Lines below that hold the word "Club" must be copied in full.

Top of GIVEN RECORDS

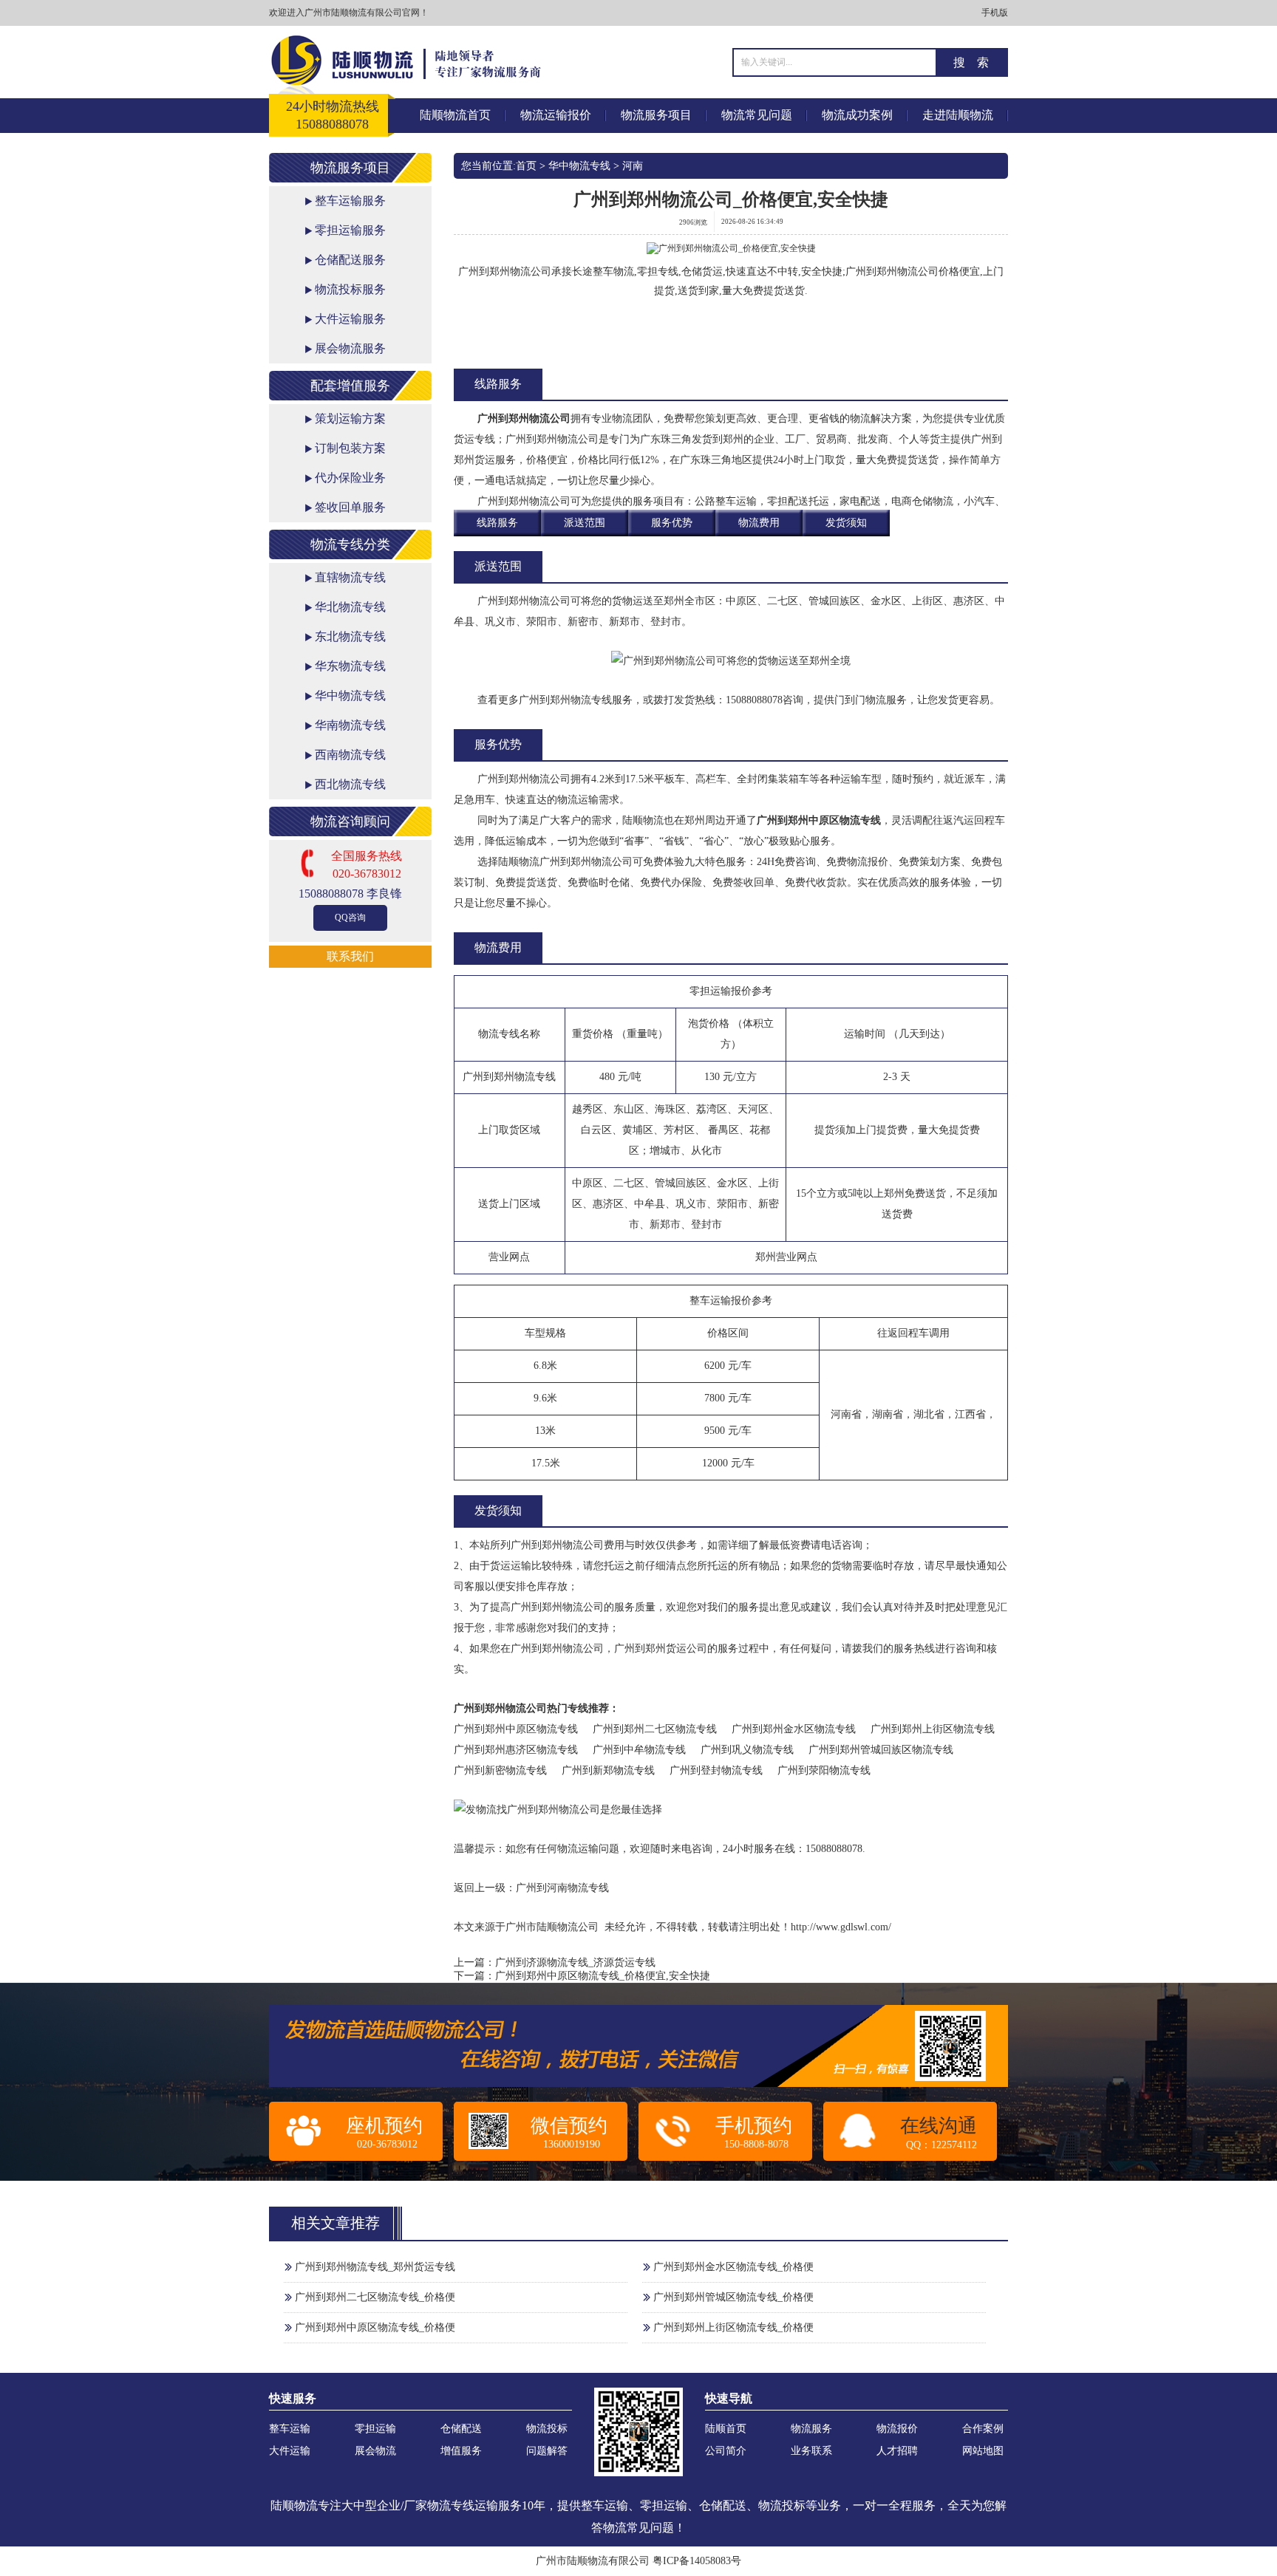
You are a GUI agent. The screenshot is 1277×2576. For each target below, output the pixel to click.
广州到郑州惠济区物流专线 (516, 1749)
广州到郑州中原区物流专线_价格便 (375, 2327)
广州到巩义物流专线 (747, 1749)
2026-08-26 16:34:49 (752, 221)
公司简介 (725, 2450)
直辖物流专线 (350, 577)
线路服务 (497, 522)
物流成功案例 (857, 115)
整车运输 (289, 2428)
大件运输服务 (350, 318)
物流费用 (759, 522)
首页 (526, 165)
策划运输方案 (350, 418)
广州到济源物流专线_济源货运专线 (575, 1962)
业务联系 (811, 2450)
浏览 (693, 222)
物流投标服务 (350, 289)
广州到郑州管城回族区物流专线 (880, 1749)
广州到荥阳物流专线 (824, 1770)
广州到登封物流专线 (716, 1770)
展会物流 (375, 2450)
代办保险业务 (350, 477)
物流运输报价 (555, 115)
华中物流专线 (350, 695)
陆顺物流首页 (455, 115)
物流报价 (897, 2428)
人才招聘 (897, 2450)
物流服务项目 (656, 115)
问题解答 (547, 2450)
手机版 (994, 12)
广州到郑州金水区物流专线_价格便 (733, 2266)
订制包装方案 (350, 448)
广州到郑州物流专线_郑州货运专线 (375, 2266)
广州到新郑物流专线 (608, 1770)
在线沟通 (938, 2125)
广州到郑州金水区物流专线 (794, 1729)
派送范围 (584, 522)
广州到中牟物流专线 (639, 1749)
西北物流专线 (350, 784)
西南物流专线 (350, 754)
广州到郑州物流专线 (565, 700)
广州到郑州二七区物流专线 (655, 1729)
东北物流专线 (350, 636)
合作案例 (983, 2428)
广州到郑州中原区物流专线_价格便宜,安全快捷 (602, 1975)
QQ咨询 (350, 917)
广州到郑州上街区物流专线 (933, 1729)
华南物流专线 (350, 725)
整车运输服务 (350, 200)
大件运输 (289, 2450)
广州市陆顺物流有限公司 (593, 2560)
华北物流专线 (350, 607)
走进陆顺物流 (957, 115)
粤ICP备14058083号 (697, 2560)
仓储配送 (461, 2428)
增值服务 (461, 2450)
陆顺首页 (725, 2428)
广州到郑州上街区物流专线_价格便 (733, 2327)
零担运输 (375, 2428)
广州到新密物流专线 (500, 1770)
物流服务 (811, 2428)
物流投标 (547, 2428)
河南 (632, 165)
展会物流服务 (350, 348)
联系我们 (350, 956)
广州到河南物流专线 (562, 1887)
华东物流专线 (350, 666)
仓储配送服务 (350, 259)
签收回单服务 (350, 507)
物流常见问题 (756, 115)
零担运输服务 (350, 230)
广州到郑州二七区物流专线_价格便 (375, 2297)
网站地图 (983, 2450)
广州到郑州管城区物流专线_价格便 (733, 2297)
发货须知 (846, 522)
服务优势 (671, 522)
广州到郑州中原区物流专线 (819, 820)
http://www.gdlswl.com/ (841, 1927)
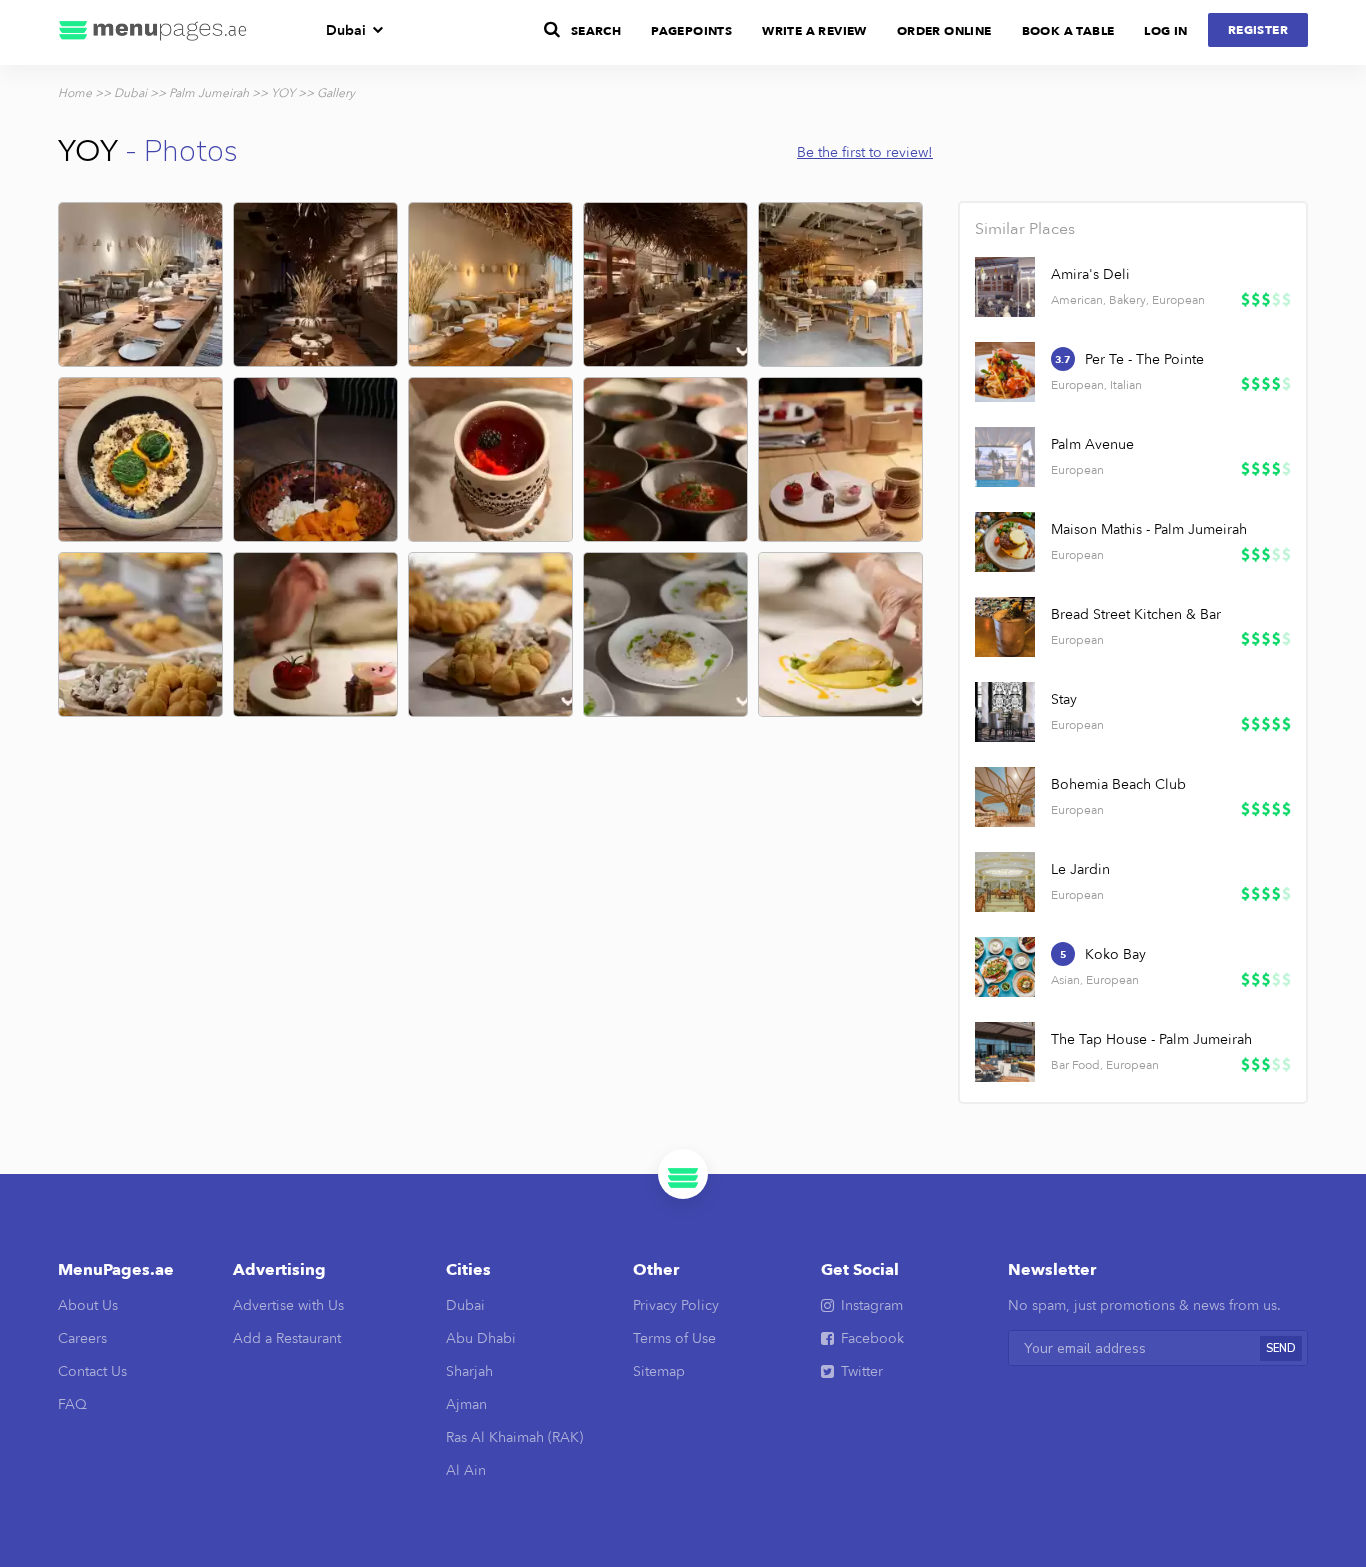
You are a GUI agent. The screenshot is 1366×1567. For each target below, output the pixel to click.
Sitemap (659, 1371)
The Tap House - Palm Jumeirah (1151, 1039)
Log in (1165, 31)
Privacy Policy (676, 1305)
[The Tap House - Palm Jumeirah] (1005, 1052)
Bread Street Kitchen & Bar (1136, 614)
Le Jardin (1080, 869)
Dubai (346, 30)
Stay (1064, 699)
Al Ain (466, 1470)
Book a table (1068, 31)
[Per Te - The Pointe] (1005, 372)
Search (596, 31)
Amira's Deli (1090, 274)
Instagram (872, 1305)
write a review (814, 31)
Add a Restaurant (287, 1338)
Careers (82, 1338)
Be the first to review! (865, 152)
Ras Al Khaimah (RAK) (514, 1437)
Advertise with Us (288, 1305)
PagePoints (691, 31)
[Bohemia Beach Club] (1005, 797)
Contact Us (92, 1371)
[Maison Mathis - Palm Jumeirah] (1005, 542)
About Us (88, 1305)
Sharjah (469, 1371)
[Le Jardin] (1005, 882)
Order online (944, 31)
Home (75, 93)
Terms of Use (674, 1338)
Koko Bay (1115, 954)
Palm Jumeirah (209, 93)
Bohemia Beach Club (1118, 784)
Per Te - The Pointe (1144, 359)
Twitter (862, 1371)
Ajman (466, 1404)
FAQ (72, 1404)
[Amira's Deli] (1005, 287)
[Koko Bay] (1005, 967)
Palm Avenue (1092, 444)
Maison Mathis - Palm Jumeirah (1149, 529)
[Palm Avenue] (1005, 457)
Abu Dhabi (481, 1338)
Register (1258, 30)
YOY (283, 93)
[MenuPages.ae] (153, 32)
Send (1281, 1348)
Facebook (872, 1338)
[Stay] (1005, 712)
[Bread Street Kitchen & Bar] (1005, 627)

Bottom of GIVEN RECORDS

- _TASK SOLUTION_
[Bohemia Beach Club] (1005, 797)
Bohemia Beach Club (1118, 784)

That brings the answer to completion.